▸ Assignment
When the line containing "История заказов (927, 1611)" is found in the data below, copy it and each line after it through the line containing "كيو هوتيل للفنادق (805, 1934)", exactly and with no others.

(Saved data entries)
=== Section Start ===
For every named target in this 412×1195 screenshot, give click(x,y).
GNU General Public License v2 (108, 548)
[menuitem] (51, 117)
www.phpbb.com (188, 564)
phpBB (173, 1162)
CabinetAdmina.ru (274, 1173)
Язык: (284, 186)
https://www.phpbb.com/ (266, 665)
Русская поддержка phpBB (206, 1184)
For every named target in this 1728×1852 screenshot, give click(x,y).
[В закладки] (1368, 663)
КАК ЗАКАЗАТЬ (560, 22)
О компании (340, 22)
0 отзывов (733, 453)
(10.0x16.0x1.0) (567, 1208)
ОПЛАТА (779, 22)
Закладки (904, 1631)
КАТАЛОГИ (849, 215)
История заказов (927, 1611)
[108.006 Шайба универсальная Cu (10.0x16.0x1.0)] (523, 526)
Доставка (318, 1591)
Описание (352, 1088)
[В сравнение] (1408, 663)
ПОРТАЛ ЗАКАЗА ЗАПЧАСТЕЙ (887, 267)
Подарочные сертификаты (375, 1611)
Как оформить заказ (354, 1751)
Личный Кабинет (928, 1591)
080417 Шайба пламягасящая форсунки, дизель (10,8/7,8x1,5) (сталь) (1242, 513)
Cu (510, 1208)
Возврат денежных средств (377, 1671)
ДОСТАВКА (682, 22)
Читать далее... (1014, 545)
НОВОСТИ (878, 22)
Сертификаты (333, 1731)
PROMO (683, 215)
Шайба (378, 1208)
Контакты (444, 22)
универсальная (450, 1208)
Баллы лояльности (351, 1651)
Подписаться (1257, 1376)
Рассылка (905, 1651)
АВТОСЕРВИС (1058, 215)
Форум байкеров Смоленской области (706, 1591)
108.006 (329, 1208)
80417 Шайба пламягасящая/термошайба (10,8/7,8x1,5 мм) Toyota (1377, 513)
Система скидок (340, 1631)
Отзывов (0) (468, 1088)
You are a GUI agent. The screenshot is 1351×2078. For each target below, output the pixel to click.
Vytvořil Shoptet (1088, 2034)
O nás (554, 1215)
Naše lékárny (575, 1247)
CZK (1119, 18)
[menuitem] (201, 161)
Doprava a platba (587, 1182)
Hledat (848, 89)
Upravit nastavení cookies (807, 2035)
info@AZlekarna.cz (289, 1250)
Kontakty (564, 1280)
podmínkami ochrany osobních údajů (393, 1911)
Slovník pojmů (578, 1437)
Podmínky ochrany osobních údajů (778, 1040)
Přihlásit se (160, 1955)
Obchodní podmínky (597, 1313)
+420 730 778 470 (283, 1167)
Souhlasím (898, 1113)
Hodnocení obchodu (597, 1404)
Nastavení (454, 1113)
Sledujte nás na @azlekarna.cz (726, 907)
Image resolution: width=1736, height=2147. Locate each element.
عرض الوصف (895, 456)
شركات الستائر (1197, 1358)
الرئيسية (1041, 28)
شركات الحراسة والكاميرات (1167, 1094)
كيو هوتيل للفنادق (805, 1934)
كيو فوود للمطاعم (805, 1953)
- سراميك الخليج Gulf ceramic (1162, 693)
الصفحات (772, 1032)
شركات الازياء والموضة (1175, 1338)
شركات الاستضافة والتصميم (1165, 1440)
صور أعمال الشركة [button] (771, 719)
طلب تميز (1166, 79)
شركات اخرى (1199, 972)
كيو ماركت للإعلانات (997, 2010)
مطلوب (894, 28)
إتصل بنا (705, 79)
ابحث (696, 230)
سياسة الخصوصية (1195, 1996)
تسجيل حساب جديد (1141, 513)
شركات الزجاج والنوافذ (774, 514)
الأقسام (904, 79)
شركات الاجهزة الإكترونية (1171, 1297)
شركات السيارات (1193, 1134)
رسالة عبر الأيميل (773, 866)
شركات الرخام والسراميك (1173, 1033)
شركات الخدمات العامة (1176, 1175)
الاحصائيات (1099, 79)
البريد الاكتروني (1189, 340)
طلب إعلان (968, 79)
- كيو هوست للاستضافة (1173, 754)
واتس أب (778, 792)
=== Section End ===
▸ Result of this task
История заказов (927, 1611)
[108.006 Шайба универсальная Cu (10.0x16.0x1.0)] (523, 526)
Доставка (318, 1591)
Описание (352, 1088)
[В сравнение] (1408, 663)
ПОРТАЛ ЗАКАЗА ЗАПЧАСТЕЙ (887, 267)
Подарочные сертификаты (375, 1611)
Как оформить заказ (354, 1751)
Личный Кабинет (928, 1591)
080417 Шайба пламягасящая форсунки, дизель (10,8/7,8x1,5) (сталь) (1242, 513)
Cu (510, 1208)
Возврат денежных средств (377, 1671)
ДОСТАВКА (682, 22)
Читать далее... (1014, 545)
НОВОСТИ (878, 22)
Сертификаты (333, 1731)
PROMO (683, 215)
Шайба (378, 1208)
Контакты (444, 22)
универсальная (450, 1208)
Баллы лояльности (351, 1651)
Подписаться (1257, 1376)
Рассылка (905, 1651)
АВТОСЕРВИС (1058, 215)
Форум байкеров Смоленской области (706, 1591)
108.006 (329, 1208)
80417 Шайба пламягасящая/термошайба (10,8/7,8x1,5 мм) Toyota (1377, 513)
Система скидок (340, 1631)
Отзывов (0) (468, 1088)
You are a GUI agent. The screenshot is 1351×2078. For each target below, output the pixel to click.
Vytvořil Shoptet (1088, 2034)
O nás (554, 1215)
Naše lékárny (575, 1247)
CZK (1119, 18)
[menuitem] (201, 161)
Doprava a platba (587, 1182)
Hledat (848, 89)
Upravit nastavení cookies (807, 2035)
info@AZlekarna.cz (289, 1250)
Kontakty (564, 1280)
podmínkami ochrany osobních údajů (393, 1911)
Slovník pojmů (578, 1437)
Podmínky ochrany osobních údajů (778, 1040)
Přihlásit se (160, 1955)
Obchodní podmínky (597, 1313)
+420 730 778 470 (283, 1167)
Souhlasím (898, 1113)
Hodnocení obchodu (597, 1404)
Nastavení (454, 1113)
Sledujte nás na @azlekarna.cz (726, 907)
Image resolution: width=1736, height=2147. Locate each element.
عرض الوصف (895, 456)
شركات الستائر (1197, 1358)
الرئيسية (1041, 28)
شركات الحراسة والكاميرات (1167, 1094)
كيو هوتيل للفنادق (805, 1934)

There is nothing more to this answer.